• How to complete this task
Reproduce each of the records below verbatim, omitting the pictures.
========
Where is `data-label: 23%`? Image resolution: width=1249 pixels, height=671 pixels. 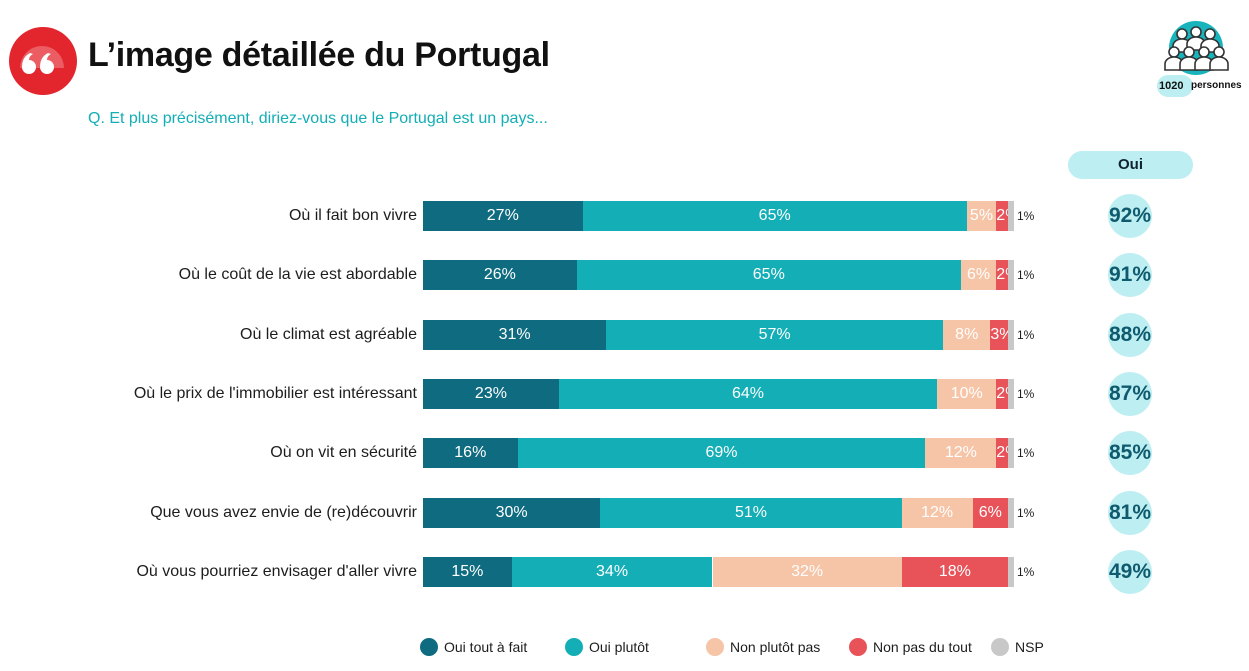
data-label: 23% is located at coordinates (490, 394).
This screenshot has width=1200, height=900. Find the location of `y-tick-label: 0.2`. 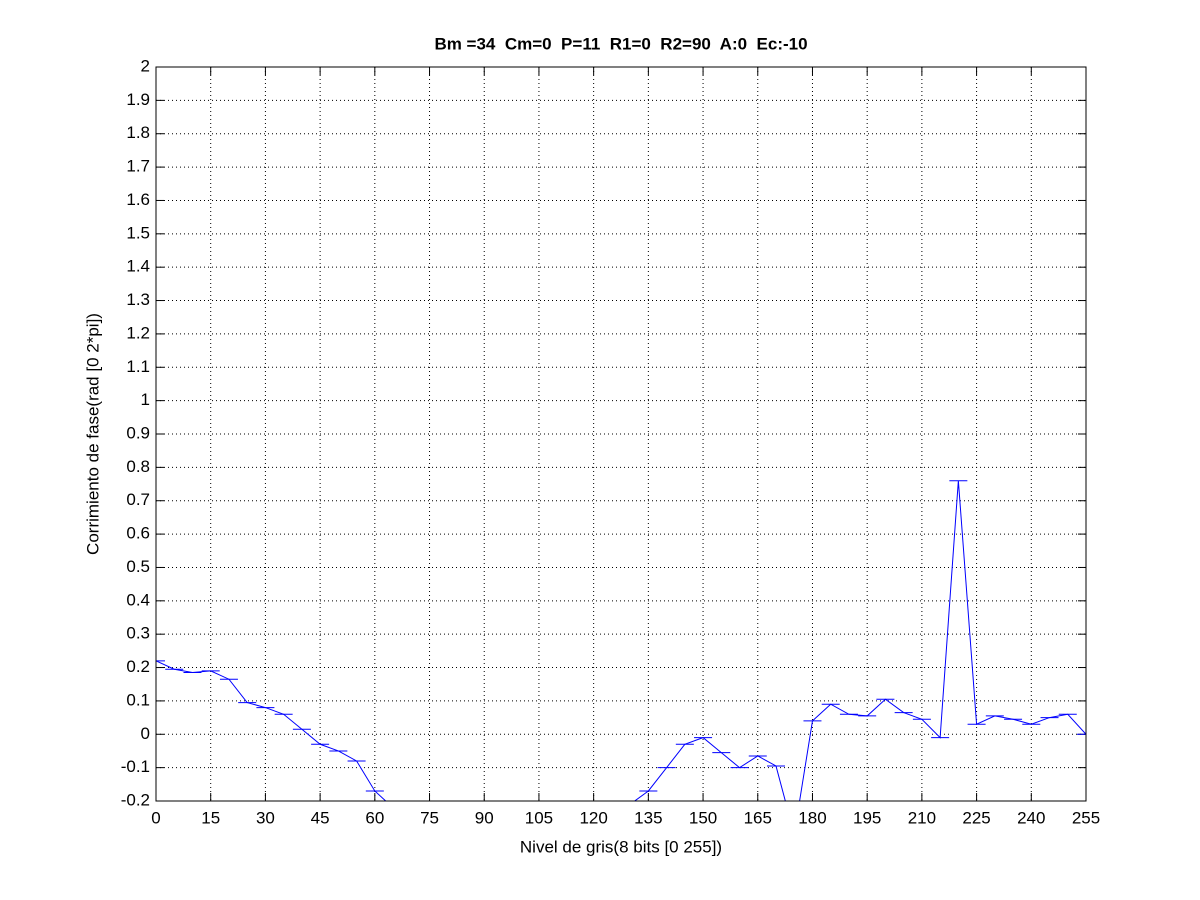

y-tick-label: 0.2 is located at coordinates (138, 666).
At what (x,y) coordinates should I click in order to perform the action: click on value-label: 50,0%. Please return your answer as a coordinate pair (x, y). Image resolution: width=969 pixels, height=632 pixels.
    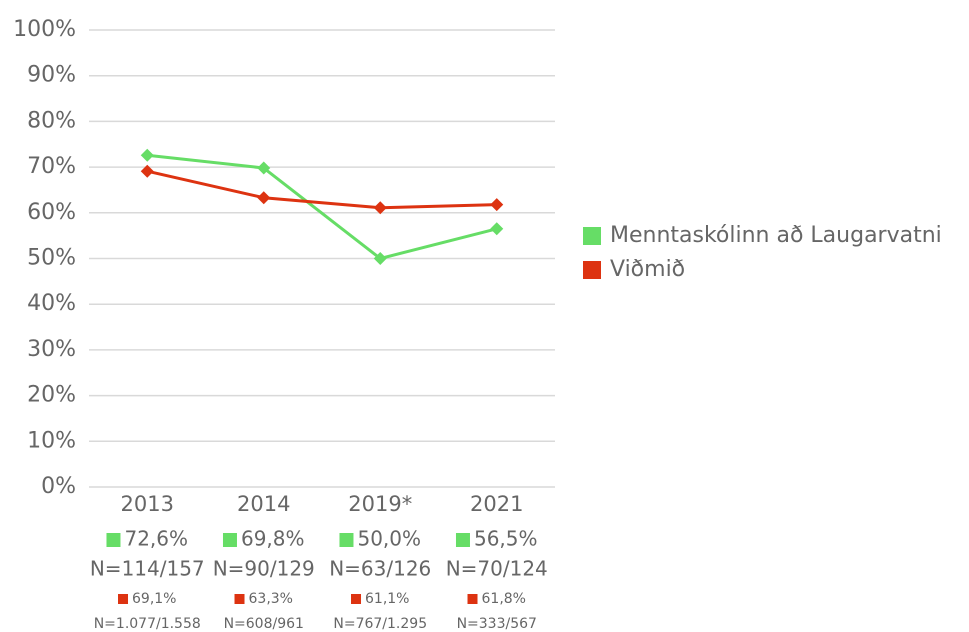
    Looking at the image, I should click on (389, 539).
========
• Problem solution
Where is `data-label: 23%`? Image resolution: width=1249 pixels, height=671 pixels. 
data-label: 23% is located at coordinates (490, 394).
This screenshot has width=1200, height=900. Find the location of `y-tick-label: 0.2`. 

y-tick-label: 0.2 is located at coordinates (138, 666).
At what (x,y) coordinates should I click in order to perform the action: click on value-label: 50,0%. Please return your answer as a coordinate pair (x, y). Image resolution: width=969 pixels, height=632 pixels.
    Looking at the image, I should click on (389, 539).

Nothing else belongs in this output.